[Description of the task]:
Where the records hold the string "computer", show the whole line it sits on.

[Input]:
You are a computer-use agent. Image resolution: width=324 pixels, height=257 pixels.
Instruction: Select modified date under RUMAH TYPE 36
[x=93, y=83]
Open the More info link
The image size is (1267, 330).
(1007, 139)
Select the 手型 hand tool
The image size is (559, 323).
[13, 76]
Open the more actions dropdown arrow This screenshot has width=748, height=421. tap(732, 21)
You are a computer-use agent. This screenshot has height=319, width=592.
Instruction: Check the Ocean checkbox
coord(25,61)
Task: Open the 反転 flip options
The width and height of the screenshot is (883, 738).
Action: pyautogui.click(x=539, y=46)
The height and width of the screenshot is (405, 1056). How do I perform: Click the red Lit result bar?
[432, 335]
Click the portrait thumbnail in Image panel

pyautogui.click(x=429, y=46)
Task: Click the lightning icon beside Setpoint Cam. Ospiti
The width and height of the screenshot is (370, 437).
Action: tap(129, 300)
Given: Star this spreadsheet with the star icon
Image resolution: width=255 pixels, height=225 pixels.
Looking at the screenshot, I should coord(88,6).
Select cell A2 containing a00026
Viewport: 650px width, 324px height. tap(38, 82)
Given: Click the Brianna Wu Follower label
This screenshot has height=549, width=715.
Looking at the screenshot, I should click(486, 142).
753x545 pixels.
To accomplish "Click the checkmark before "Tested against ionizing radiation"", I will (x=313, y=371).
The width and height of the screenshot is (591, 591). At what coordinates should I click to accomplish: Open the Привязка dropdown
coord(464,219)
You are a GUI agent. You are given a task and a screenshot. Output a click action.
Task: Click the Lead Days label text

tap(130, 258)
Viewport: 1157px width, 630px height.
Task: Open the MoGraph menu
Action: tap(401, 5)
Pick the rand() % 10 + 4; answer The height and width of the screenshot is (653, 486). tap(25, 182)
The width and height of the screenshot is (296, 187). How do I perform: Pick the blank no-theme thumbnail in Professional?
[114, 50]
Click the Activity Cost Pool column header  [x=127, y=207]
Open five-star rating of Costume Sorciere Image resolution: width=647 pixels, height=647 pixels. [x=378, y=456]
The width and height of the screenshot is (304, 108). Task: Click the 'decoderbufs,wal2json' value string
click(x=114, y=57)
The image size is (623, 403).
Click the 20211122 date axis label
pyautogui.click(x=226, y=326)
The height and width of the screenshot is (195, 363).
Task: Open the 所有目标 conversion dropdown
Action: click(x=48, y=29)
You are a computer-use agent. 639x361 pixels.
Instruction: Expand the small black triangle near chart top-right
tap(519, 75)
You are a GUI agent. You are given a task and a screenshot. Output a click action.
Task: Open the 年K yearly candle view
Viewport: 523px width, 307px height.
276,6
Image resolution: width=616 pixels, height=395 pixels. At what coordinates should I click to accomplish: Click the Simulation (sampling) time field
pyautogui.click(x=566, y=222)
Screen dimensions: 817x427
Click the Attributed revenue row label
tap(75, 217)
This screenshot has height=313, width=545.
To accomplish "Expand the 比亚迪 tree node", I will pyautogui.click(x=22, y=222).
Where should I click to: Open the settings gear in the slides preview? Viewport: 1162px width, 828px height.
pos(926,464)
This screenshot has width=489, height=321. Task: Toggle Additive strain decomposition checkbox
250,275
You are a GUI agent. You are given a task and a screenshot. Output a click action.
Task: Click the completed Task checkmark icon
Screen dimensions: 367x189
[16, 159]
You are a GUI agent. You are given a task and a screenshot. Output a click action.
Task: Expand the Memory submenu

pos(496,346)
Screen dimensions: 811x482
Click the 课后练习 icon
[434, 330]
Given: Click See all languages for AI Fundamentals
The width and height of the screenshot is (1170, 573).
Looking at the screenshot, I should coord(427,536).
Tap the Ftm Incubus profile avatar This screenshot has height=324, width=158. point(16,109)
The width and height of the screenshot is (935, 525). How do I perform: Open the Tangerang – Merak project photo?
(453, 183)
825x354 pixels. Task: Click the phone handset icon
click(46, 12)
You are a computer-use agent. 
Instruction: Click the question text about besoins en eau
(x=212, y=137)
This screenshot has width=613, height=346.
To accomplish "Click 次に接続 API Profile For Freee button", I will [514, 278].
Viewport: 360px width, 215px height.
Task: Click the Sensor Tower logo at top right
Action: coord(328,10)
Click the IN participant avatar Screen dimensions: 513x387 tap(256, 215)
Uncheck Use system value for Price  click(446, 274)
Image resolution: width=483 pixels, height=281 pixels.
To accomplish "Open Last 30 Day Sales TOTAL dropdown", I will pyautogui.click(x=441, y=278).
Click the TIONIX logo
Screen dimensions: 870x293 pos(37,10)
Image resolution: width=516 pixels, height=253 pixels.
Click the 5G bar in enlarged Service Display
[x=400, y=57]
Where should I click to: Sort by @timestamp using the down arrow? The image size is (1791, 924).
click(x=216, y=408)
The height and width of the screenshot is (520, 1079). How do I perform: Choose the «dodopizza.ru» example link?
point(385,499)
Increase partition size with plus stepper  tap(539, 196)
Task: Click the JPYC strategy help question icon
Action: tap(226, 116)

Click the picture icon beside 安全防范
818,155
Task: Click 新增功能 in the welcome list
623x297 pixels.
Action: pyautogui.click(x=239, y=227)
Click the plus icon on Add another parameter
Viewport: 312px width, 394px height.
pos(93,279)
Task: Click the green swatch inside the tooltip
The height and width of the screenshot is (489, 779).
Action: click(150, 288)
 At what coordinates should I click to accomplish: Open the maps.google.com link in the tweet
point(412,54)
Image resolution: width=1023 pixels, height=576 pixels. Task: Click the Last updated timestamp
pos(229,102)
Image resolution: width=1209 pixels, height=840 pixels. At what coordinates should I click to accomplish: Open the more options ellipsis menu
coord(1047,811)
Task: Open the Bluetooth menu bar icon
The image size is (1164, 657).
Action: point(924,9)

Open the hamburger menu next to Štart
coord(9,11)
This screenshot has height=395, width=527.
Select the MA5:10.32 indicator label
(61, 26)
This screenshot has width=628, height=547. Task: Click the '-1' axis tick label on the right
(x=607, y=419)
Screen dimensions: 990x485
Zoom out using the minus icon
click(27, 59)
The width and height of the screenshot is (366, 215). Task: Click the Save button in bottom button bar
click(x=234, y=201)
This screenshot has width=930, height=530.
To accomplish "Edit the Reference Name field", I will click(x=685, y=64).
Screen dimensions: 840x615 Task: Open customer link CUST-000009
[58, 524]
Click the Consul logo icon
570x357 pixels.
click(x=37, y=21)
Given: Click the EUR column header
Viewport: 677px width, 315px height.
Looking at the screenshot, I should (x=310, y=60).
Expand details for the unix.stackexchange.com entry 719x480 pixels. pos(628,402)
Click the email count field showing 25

[Your solution]:
You are a computer-use agent. Image resolution: width=324 pixels, height=257 pixels.
You are a computer-use agent. This screenshot has height=319, width=592.
You are a computer-use agent. 639x361 pixels.
You are a computer-use agent. 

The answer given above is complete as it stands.